On February 28 I posted a brief note about a new report from the Pew Center on the States that brought some startling statistics to the public eye. With a record-high population of more than 2.3 million adults behind bars, the report found, America now incarcerates more than one in every 100 adults.
The report included a cascade of similarly dismal figures on the demographics and outsize costs associated with the US prison leviathan. Consider: the national population of prisoners has nearly tripled in the past three decades, and total state spending on corrections has spiked from $12 billion in 1987 to more than $49 billion last year. States now spend an average of 60 cents on corrections for every dollar invested in higher education; in 2007, four states spent more money on prisons than college. The racial breakdown is, of course, appalling: nationally, black men are about seven times more likely than white men to land in jail or prison (Latino men are roughly three times more likely); the incarceration rate for black men between the ages of 20 and 34 is one in nine.
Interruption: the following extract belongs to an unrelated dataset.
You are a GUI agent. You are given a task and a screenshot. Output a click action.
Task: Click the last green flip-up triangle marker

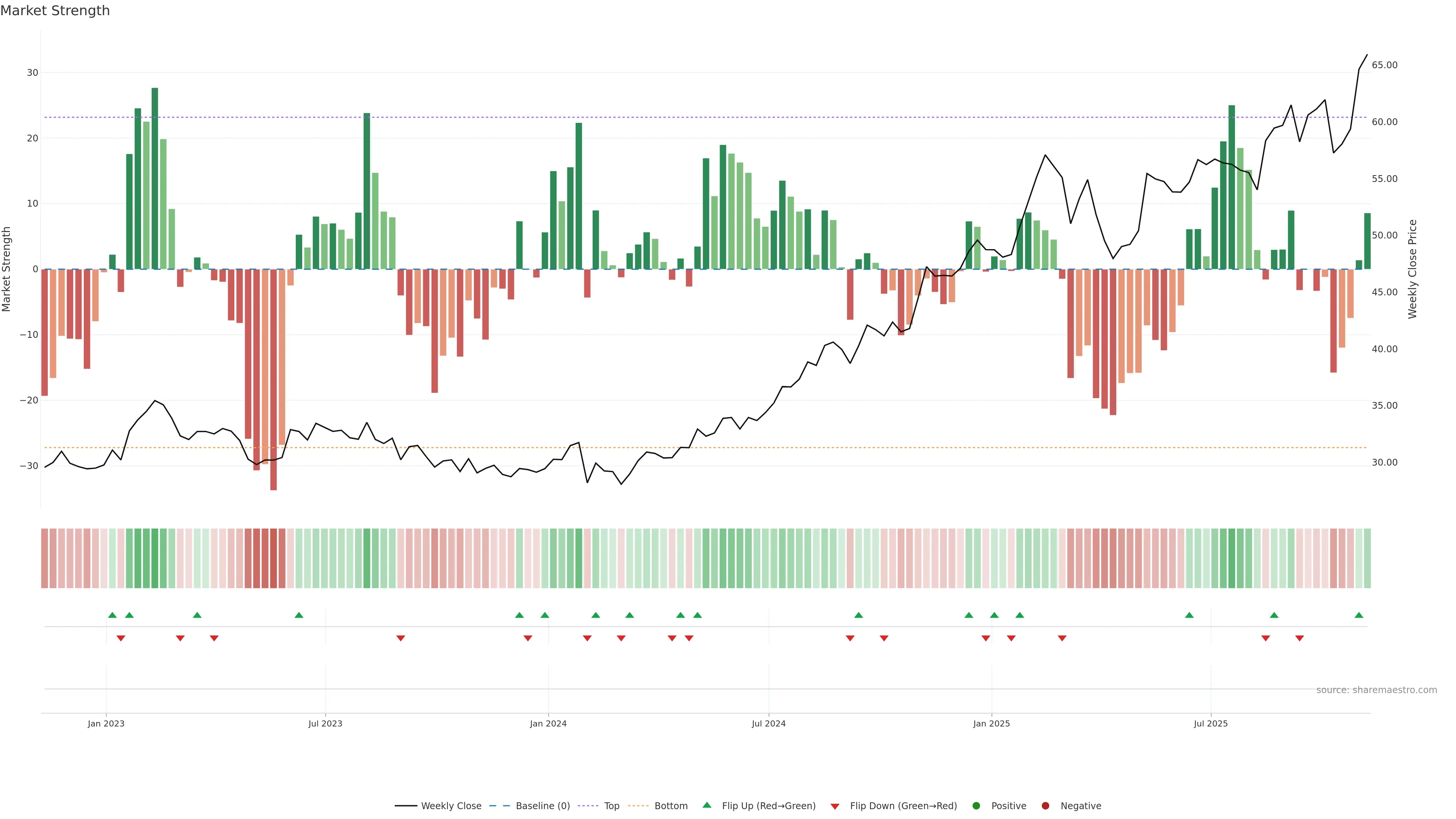1359,615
It’s not too late to put the system on a crash diet, the report concluded. A two-pronged strategy of reducing admissions (by redirecting low-risk offenders to community treatment programs and scrapping a punitive approach toward parole violators) and decreasing the length of certain sentences would dramatically cut population size and curb costs without jeopardizing public safety.
A few days after the report came out, I called Bruce Western, a criminal justice expert at Harvard University, to hear his thoughts on its findings and policy prescriptions and on the prospects for implementing them. “Maybe correctional budgets have now gotten so large that a left-right coalition could mobilize around reducing the size of the penal system,” he told me. Then again, he added, the Pew report is merely the latest in a long succession of common-sense calls for sentencing reform, all of which have gone unheeded. “If we had said in 1990 that the system is going to double in size over the next fifteen years,” Western said, “I think a lot of people would have thought that was a pretty crazy forecast.”
The New York Times drew a similar conclusion in an editorial it ran on Monday of this week. These statistics, the paper wrote, “point to a terrible waste of money and lives”:
They underscore the urgent challenge facing the federal government and cash-strapped states to reduce their overreliance on incarceration without sacrificing public safety. The key, as some states are learning, is getting smarter about distinguishing between violent criminals and dangerous repeat offenders, who need a prison cell, and low-risk offenders, who can be handled with effective community supervision, electronic monitoring and mandatory drug treatment programs, combined in some cases with shorter sentences.
Persuading public officials to adopt a more rational, cost-effective approach to prison policy is a daunting prospect, however, not least because building and running jailhouses has become a major industry.